A state appeals court lifted the cloud it had cast on the homeschooling of 166,000 California children and ruled Friday that parents have a right to educate their children at home even if they lack a teaching credential.
After an outpouring of protest from homeschooling advocates and politicians, including Gov. Arnold Schwarzenegger, the Second District Court of Appeal in Los Angeles reversed its Feb. 28 ruling that could have reclassified most homeschooled children as truants.
I first wrote about this here, and more recently here. As I said in the previous links, I never thought that the ruling requiring parents to send their kids to "regular" school would ever stand, which is why I didn't really get worked up about it.
6 comments:
I didn't know judges were ruling in the case of homeschoolers. I live in VA, and I'm not sure what the laws are governing homeschooling. All I know is that, as a high school English teacher, I get a heck of a lot of homeschoolers entering 9th grade who are in public school for the first time. BTW, come join the fun for the Silly Summer Sunday Sweepstakes. Come share the Caption Love with us--we've got a good one this week! Welcome back from Mexico!
"I didn't know judges were ruling in the case of homeschoolers."
It was an interesting side-effect of a ruling on alleged child abuse. The ruling was vague enough that some people (including the California superintended of schools!) didn't think that it outlawed homeschooling. The new ruling clarifies things quite a bit compared to the first ruling :-)
[And I've been following this moderately closely ... because I homeschool.]
-Mark Roulo
"I didn't know judges were ruling in the case of homeschoolers.
One more followup!
Part of the confusion is that California has no laws that explicitly address homeschooling.
None.
Many homeschoolers do so by creating very small (in my case, with a student body of one!) private schools.
The lack of explicit laws made things a bit more difficult for the judges. I actually think that they did okay on the first ruling (but I also read the ruling and didn't think that it outlawed homeschooling). This new ruling is much more explicit and less subject to misinterpretation.
-Mark Roulo
The concerns came because originally the judge ruled that these particular students had to go to a school with a credentialed teacher.

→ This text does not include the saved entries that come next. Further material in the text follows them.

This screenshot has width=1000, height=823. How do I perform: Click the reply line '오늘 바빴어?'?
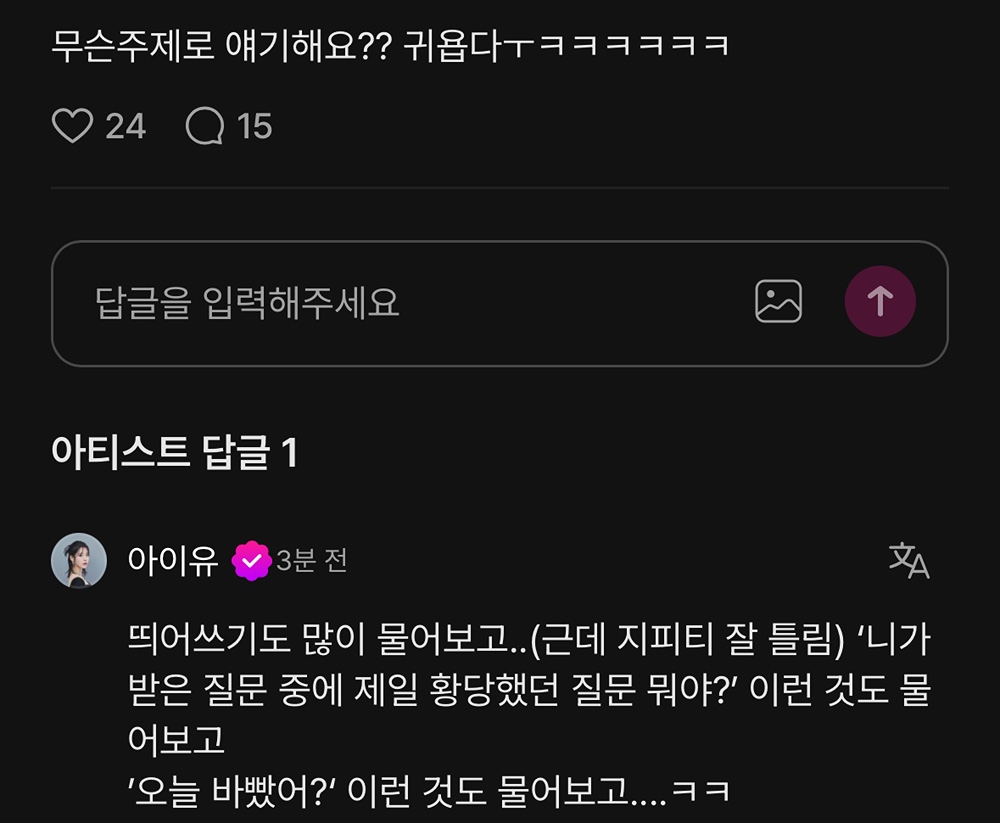coord(429,791)
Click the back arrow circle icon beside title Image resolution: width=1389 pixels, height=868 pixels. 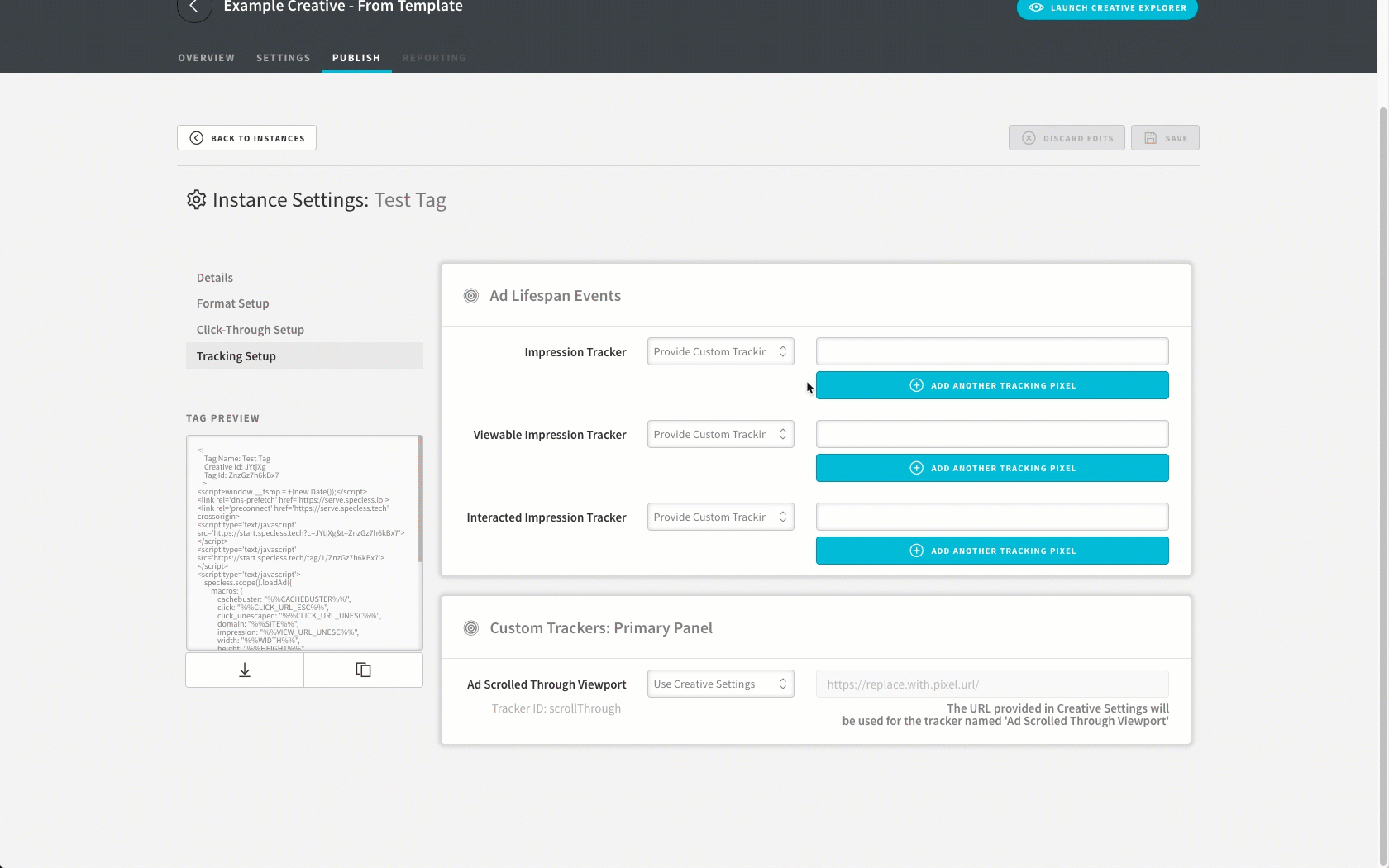(194, 7)
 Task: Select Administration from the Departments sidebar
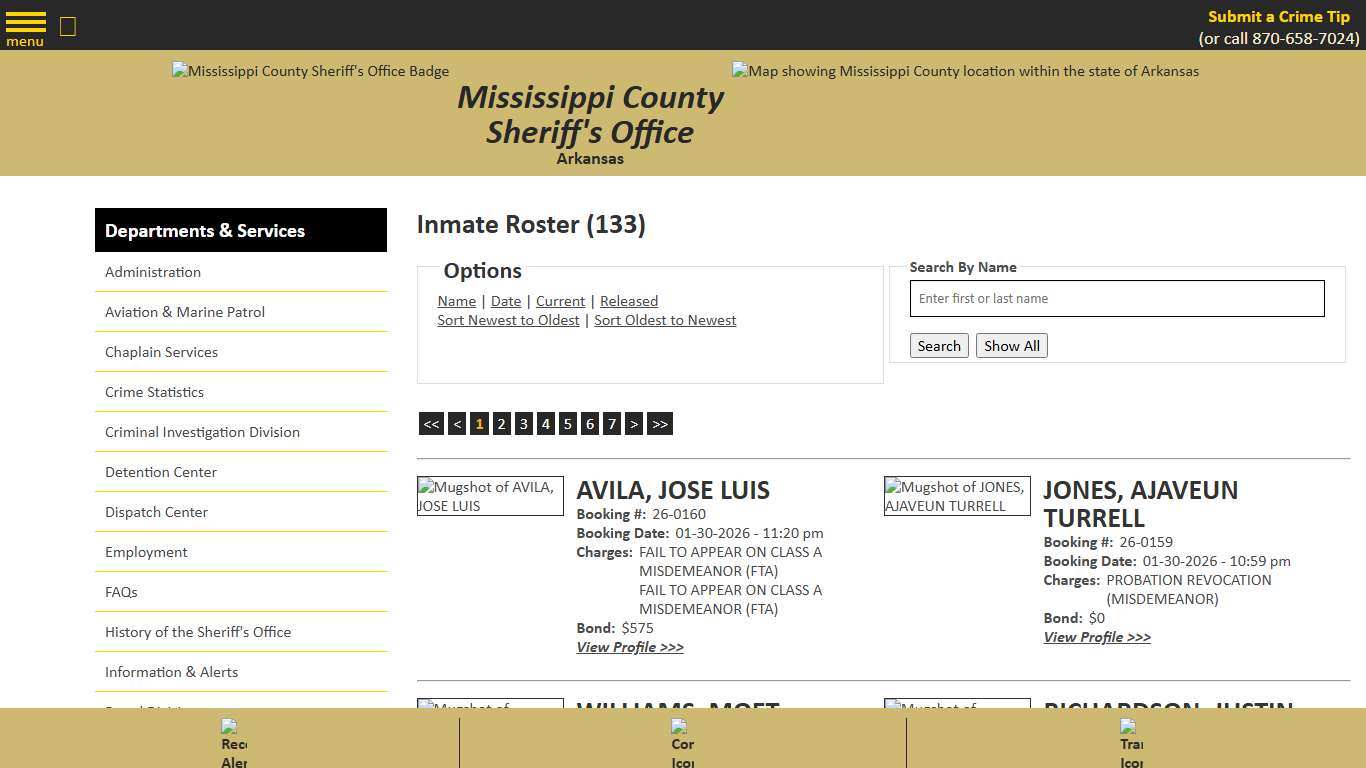pos(152,272)
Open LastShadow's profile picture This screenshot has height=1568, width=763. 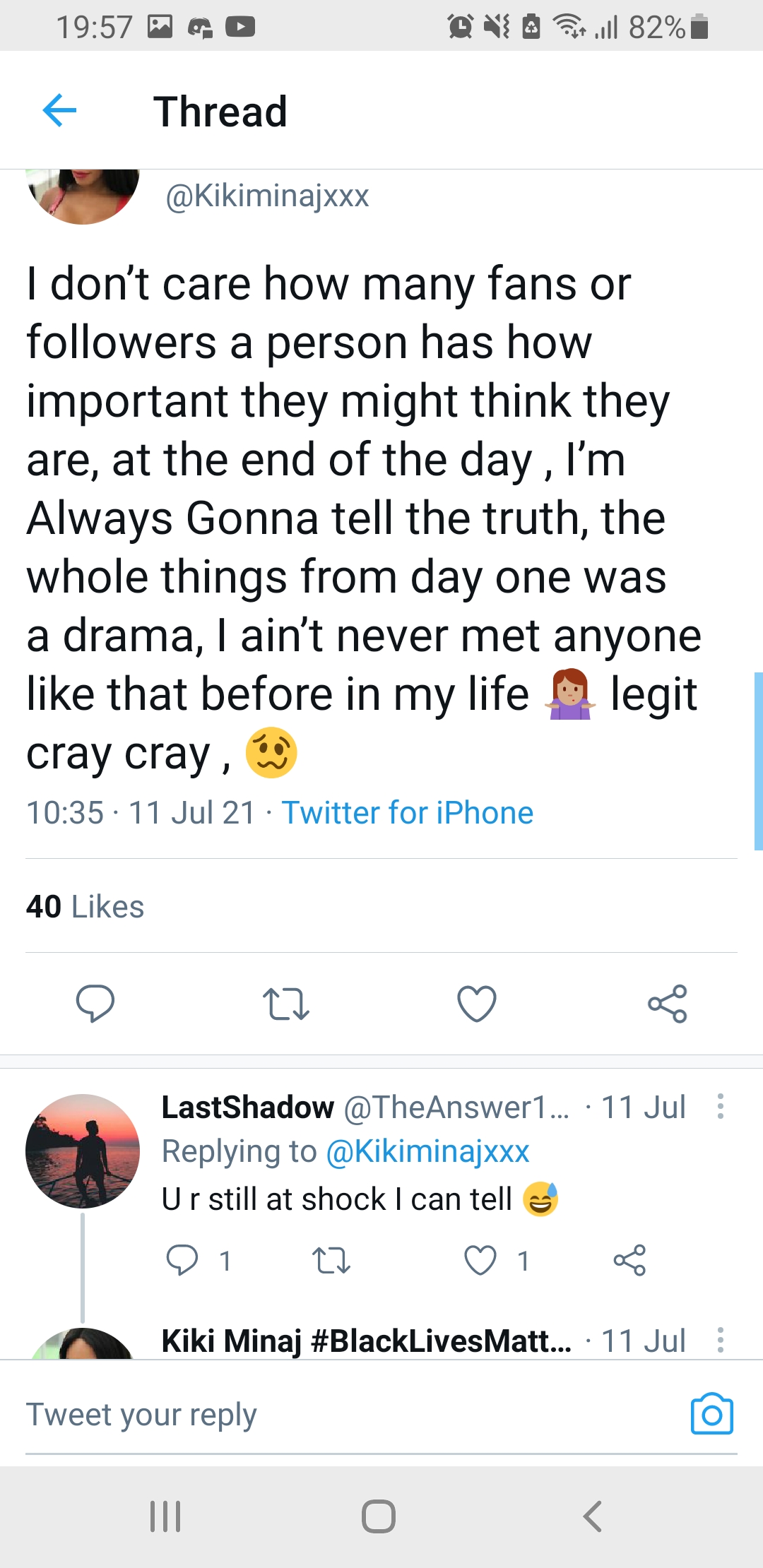point(83,1151)
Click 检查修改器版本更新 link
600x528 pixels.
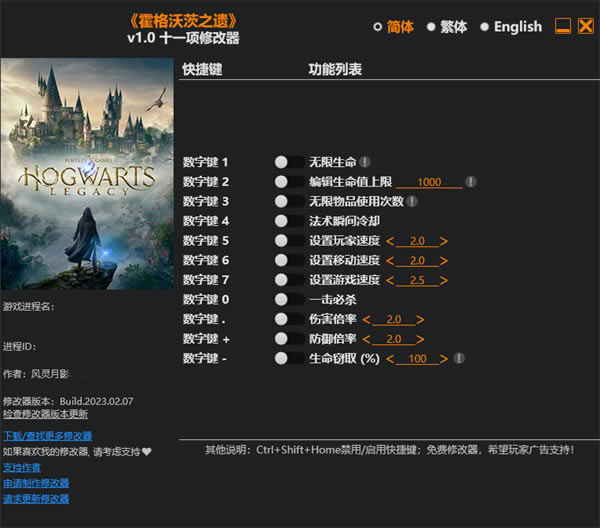[x=45, y=414]
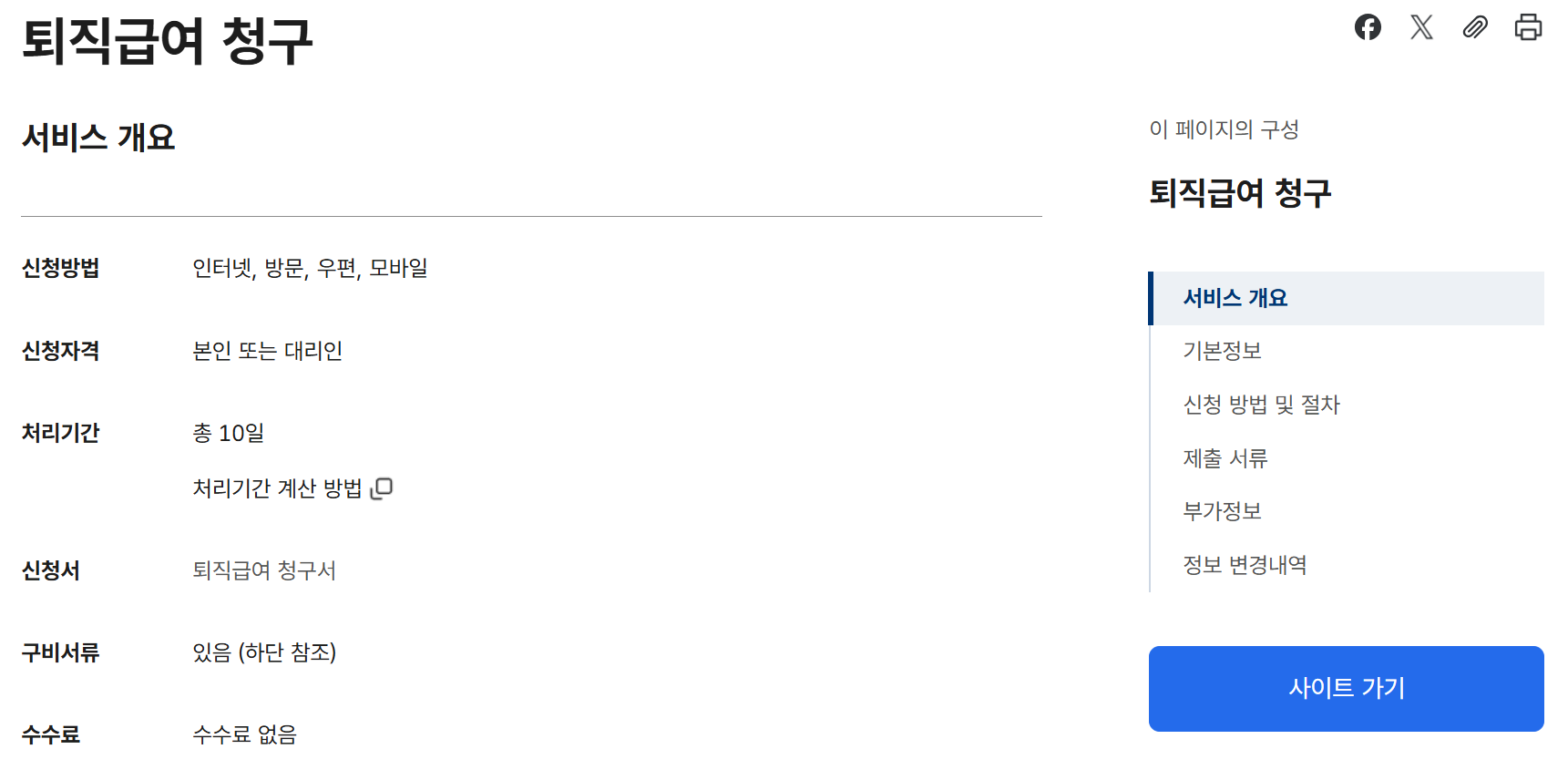Click the 퇴직급여 청구 heading in the sidebar

click(1240, 193)
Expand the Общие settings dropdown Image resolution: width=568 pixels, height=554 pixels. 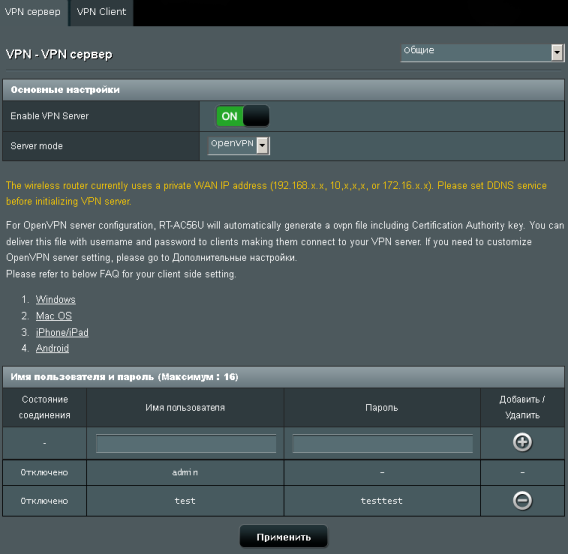482,53
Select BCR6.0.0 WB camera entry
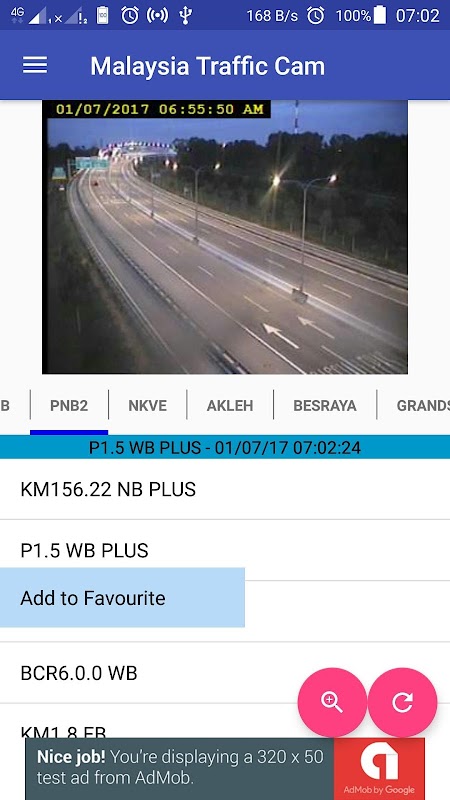The image size is (450, 800). click(225, 673)
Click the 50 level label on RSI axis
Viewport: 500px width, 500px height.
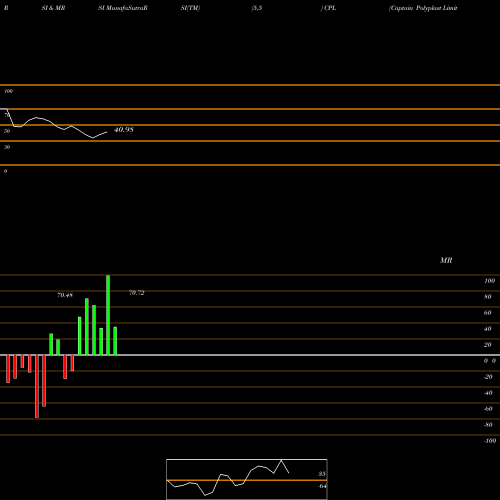(7, 131)
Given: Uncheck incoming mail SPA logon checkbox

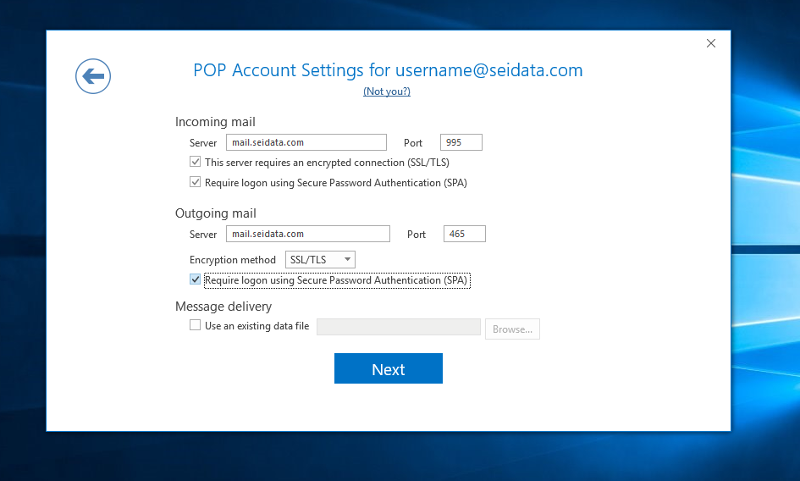Looking at the screenshot, I should [195, 183].
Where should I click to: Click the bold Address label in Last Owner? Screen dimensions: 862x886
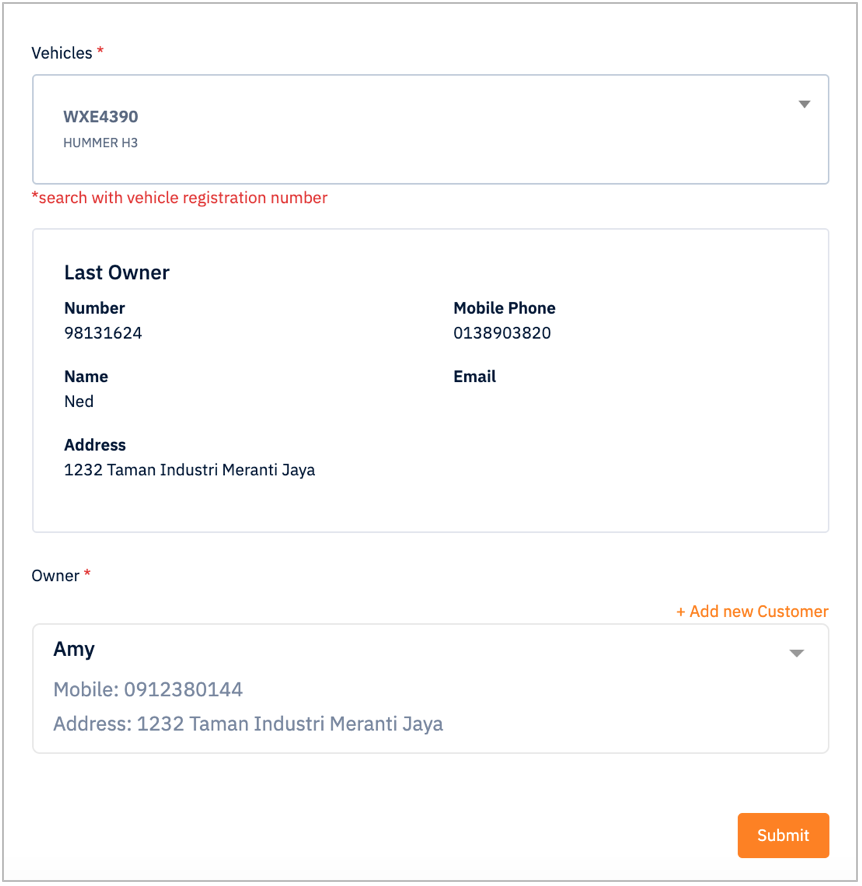95,445
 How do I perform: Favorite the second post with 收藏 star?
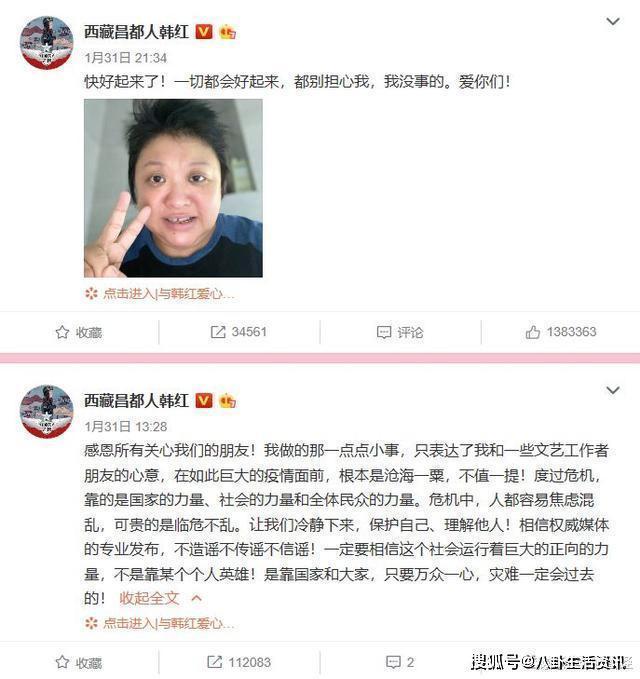click(78, 662)
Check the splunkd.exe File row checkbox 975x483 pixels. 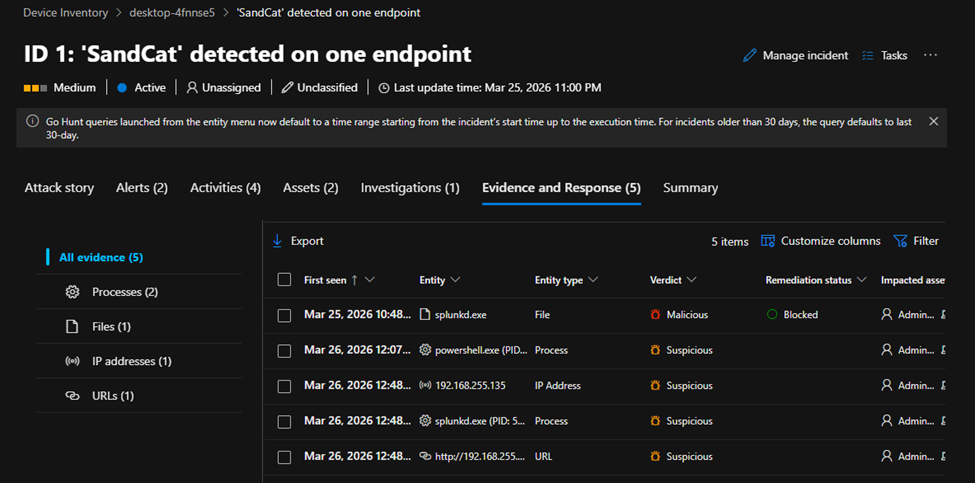pyautogui.click(x=284, y=315)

I wonder if there'd be some way to gauge the response of the homeschooling community?
California legislators somewhat relieved the court clarified it's ruling, getting the off the? California legislators suffering uncontrollable trembling from the volume of incoming artillery fire from homeschooling parents? Somewhere in between?
"...students had to go to a school with a credentialed teacher"
Law of unintended consequences?
I was wondering how this would play out when, currently, public schools hire teachers without teaching credentials.
Technically, the schools wouldn't be able to hire most of the substitute teachers that currently are not required (and most don't) hold a teaching credential.